Unsurprisingly, the industries most keen on sensors are industries already famous for automation, like utilities and heavy industry, along with mining (where monitoring has been a concern since canaries first went down the mines) and the automotive sector.

The research polled 1,500 C-levels to reach its conclusions, and found that the level of interest in sensors was three per cent higher than in 2013.

Making sure that there's a new hair to split, PwC has differentiated the Internet of Things from the Internet of Business Things. The former, it seems, is about letting consumers “achieve goals by greatly improving their decision-making capacity via the augmented intelligence” (don't blame El Reg, this is a quote), while the latter “helps companies achieve enhanced process optimisation and efficiencies by collecting and reporting on data collected from the business environment.”

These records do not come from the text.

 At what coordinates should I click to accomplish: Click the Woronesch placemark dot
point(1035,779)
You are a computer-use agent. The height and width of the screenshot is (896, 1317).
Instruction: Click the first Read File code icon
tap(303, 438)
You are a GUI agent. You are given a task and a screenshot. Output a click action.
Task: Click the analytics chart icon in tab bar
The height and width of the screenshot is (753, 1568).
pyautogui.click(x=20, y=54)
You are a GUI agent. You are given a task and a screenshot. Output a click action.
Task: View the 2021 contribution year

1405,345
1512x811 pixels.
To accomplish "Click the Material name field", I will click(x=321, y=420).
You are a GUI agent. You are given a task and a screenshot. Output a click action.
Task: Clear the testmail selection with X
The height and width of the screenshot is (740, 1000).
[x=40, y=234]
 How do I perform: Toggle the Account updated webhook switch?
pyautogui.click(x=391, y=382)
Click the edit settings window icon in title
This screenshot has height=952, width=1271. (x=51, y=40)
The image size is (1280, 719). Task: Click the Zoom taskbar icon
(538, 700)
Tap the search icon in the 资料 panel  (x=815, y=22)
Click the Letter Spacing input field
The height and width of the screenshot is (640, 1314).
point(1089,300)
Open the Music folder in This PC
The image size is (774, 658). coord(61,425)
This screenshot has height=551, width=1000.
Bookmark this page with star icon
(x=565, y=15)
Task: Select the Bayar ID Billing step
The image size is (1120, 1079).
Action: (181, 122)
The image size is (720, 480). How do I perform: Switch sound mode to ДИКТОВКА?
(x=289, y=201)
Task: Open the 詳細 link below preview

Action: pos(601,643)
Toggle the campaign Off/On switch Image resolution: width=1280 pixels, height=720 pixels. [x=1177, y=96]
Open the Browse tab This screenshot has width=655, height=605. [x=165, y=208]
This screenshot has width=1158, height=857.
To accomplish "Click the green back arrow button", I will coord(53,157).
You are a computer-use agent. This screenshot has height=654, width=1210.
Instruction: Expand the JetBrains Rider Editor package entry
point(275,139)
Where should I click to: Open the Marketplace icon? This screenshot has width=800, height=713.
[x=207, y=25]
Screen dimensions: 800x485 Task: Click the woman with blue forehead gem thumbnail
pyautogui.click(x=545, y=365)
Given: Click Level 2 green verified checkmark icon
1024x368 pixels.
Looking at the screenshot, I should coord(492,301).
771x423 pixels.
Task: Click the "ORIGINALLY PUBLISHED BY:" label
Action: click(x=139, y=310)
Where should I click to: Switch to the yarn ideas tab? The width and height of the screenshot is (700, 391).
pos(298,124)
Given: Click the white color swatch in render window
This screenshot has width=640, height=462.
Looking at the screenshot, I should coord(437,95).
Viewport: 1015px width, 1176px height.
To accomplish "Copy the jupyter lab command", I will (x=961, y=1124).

The industries least likely to have IoT on their radar, PwC says, are the tech sector (17 per cent of respondents, mostly hardware vendors adding sensors to products), and financial services (13 per cent, and only because it's got the tailwind of sensors in vehicles reporting back to insurers).

Asia is the front line in business IoT adoption, the outfit claims, with 24 per cent of respondents already in the game and 26 per cent expecting to spend more; the US (says PwC) is the laggard, with 18 per cent of respondents reporting current investment and only 7 per cent planning to “boost their investments” to “close the global gap”.